ADSL became available in Montenegro in 2005. So far, the sole provider of ADSL services in Montenegro is Crnogorski Telekom. There were 55,443 ADSL connections in Montenegro in October 2010, which makes ADSL the most popular Internet access technology in the country. Speeds up to 7 Mbit/s downstream are available. Recently, the company started to connect end users with fiber optics, with speeds up to 40 Mbit/s downstream. However, currently their "fiber to the home" offer is only available in half of the Podgorica (the capital city), and in a few small areas on the coast.

Another broadband Internet provider is M-Kabl, who uses DOCSIS technology. Speeds up to 16 Mbit/s downstream are available with an 18-month contract. However they only operate in major cities.

WiMAX access is provided by MTEL, and also by WiMax Montenegro. There were 7,381 WiMAX connections in Montenegro in October 2010. Speeds of up to 4 Mbit/s down and 1 Mbit/s up are available.

===Internet censorship and surveillance===

There are no government restrictions on access to the Internet. Until ordered to cease doing so in March 2011, one of the country's principal Internet service providers gave police direct access to all forms of communications carried on its servers. It is unknown whether authorities made use of this access to monitor e-mail or Internet Web sites or chat rooms. There is no evidence that the government collects or discloses personally identifiable information about individuals based on the individual's peaceful expression of political, religious, or ideological opinion or belief.

The constitution and law provide for freedom of speech and press, but there are some restrictions. The law criminalizes inciting hatred and intolerance on national, racial, and religious grounds, and there have been prosecutions on these grounds. Individuals can criticize the government publicly or privately without reprisal. Following the repeal of the criminal libel law in 2011, parliament enacted a law on amnesty to pardon persons convicted of defamation and insult.

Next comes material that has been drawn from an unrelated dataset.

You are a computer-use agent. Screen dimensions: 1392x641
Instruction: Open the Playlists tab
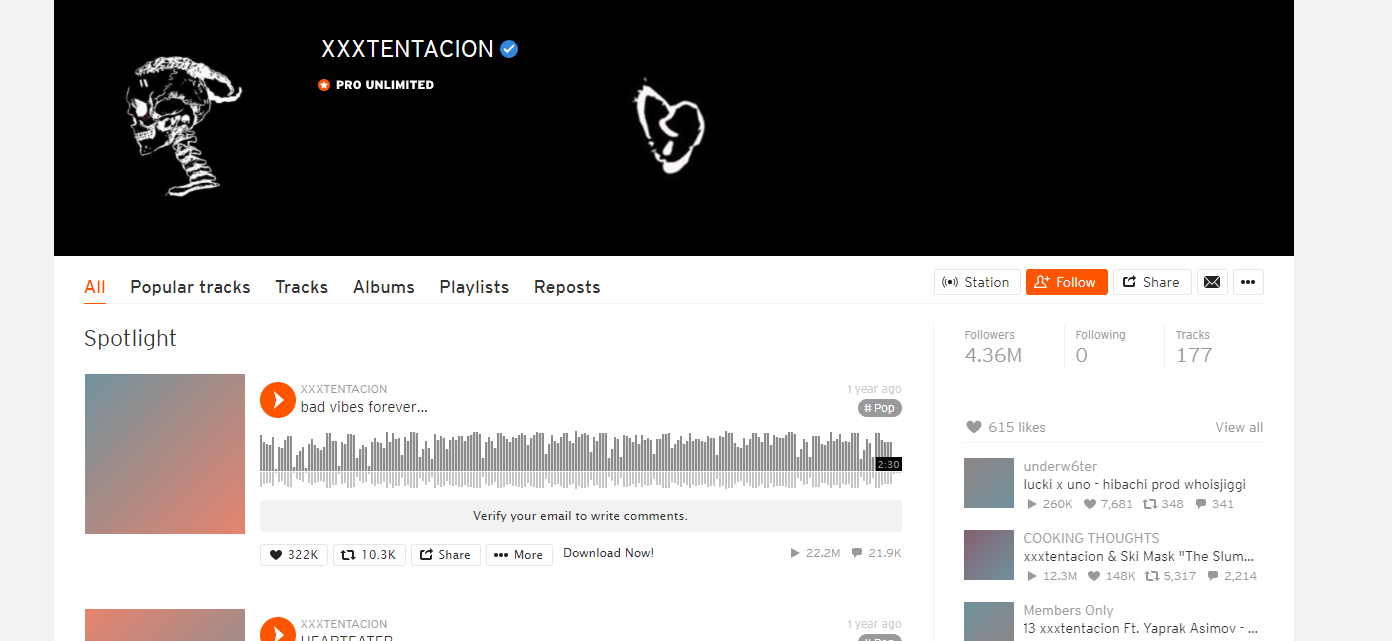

In March 2012, representatives of 19 print and electronic media outlets formed a media council for self-regulation. However, some of the most influential media declined to join what they described as an excessively progovernment group. They indicated that they would form a separate self-regulatory mechanism. A group of small local media outlets from the northern region of the country established their own self-regulation council.

The constitution and law prohibit arbitrary interference with privacy, family, home, or correspondence without court approval or legal necessity, and prohibit police from searching a residence or conducting undercover or monitoring operations without a warrant. The government generally respects the prohibitions relating to physical and property searches, but has been less compliant regarding digital privacy.

The law requires the Agency for National Security (ANB) to obtain court authorization for wiretaps, but authorities reportedly use wiretapping and surveillance inappropriately against opposition parties, the international community, NGOs, and other groups without appropriate legal authority. The NGO Alternativa stated that during 2011, the ANB performed secret surveillance and data collection against 113 persons. NGOs claimed that police and the state prosecutor's office illegally monitor citizens' electronic communications and fail to account for how many people or Internet addresses they monitor.